Même si ce n’est un secret pour personne que les abus constituent un problème systématique parmi les groupes religieux du monde entier, les institutions religieuses ont le choix dans la manière dont elles abordent l’épidémie d’agressions sexuelles dans leurs congrégations. Pour l’Église LDS, l’outil actuellement utilisé pour répondre aux accusations de violences sexuelles et d’abus sexuels est une ligne d’assistance téléphonique. La hotline n’est pas accessible aux membres en général ; il est destiné aux évêques à utiliser lorsqu’un membre d’église leur avoue un crime.
Depuis les années 1990, l’église LDS utilise une ligne d’assistance téléphonique en cas d’abus pour conseiller le clergé sur la manière dont il doit réagir dans ces scénarios.
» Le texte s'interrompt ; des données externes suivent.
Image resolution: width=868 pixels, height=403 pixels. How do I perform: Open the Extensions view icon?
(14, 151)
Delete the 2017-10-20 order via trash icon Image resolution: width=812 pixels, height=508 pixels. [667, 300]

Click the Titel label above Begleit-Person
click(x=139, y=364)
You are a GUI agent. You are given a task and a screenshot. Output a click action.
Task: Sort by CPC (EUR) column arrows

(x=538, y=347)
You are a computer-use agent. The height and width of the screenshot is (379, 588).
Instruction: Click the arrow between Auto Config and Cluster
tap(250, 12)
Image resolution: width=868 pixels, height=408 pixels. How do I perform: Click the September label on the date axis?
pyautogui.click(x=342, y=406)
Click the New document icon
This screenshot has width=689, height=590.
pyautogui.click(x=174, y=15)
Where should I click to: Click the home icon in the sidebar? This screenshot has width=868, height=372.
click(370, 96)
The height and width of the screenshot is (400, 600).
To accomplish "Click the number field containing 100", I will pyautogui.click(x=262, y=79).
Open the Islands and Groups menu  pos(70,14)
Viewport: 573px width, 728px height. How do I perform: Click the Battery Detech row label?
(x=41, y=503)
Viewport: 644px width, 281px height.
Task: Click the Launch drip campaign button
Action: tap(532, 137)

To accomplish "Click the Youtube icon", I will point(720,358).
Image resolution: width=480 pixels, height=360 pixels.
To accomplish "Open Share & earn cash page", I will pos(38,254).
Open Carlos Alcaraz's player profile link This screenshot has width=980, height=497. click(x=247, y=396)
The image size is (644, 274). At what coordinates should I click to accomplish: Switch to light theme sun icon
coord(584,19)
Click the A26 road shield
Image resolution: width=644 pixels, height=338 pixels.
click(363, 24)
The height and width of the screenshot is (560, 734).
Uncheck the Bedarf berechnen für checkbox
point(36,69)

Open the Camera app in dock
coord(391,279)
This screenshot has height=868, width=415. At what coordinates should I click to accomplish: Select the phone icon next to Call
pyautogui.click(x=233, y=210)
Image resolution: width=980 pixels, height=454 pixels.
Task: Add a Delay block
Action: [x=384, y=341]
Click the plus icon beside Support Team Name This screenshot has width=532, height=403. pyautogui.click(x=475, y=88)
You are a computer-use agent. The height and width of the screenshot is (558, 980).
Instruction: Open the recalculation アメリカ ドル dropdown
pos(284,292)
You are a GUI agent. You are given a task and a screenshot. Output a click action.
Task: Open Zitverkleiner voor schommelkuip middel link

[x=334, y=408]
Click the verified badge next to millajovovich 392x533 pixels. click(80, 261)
Selon une série d’enquête publiée par Actualités VICE il y a quatre ans, à propos de la hotline LDS, lorsqu’un évêque appelle, il est mis en relation avec un membre du personnel du bureau des services familiaux LDS. Au cours de cette première conversation, un conseiller peut parler avec l’évêque des raisons pour lesquelles il appelle. Finalement, tous les appels adressés à cette ligne d’assistance téléphonique sont transmis au cabinet d’avocats de l’Église, Kirton McConkie.
L’avocat Timothy Kosnov, un avocat qui a traité plus de 100 plaintes contre l’église LDS concernant des abus sexuels sur des enfants, a déclaré à VICE News que la hotline est un outil utilisé par l’église LDS non pas pour protéger les victimes de nouveaux abus, mais pour protéger l’église de être exposé pour cela.
Il a expliqué : « C’est une ligne d’assistance téléphonique pour les avocats, pas pour les enfants ou qui que ce soit d’autre. Cela leur donne l’occasion de s’impliquer rapidement, d’envoyer des avocats sur place, de parler aux victimes et de les faire taire s’ils le peuvent. Plutôt que de mettre en relation les évêques avec les forces de l’ordre qui pourraient prévenir ou mettre fin aux situations d’abus, la ligne d’assistance téléphonique a fonctionné comme un moyen d’obtenir rapidement des informations sur les responsabilités potentielles envers les avocats de l’Église.
“Le modèle de l’Église mormone est de garder cela secret”, a déclaré Kosnov. « Traitez-le intérieurement comme une question de péché. Non pas comme une question de sécurité publique, mais comme un échec moral à résoudre par le repentir et la prière.
En raison de sa structure hiérarchique, le cas LDS n’offre que quelques parallèles directs avec d’autres groupes religieux, tels que les baptistes. Et l’Arizona fait partie de la majorité des États qui ne classent pas les membres du clergé comme des journalistes obligatoires dans tous les cas.
Le New Hampshire, la Virginie occidentale, la Caroline du Nord, l’Oklahoma, le Rhode Island et le Texas ont les lois les plus exigeantes qui obligent le clergé à signaler les abus sur enfants.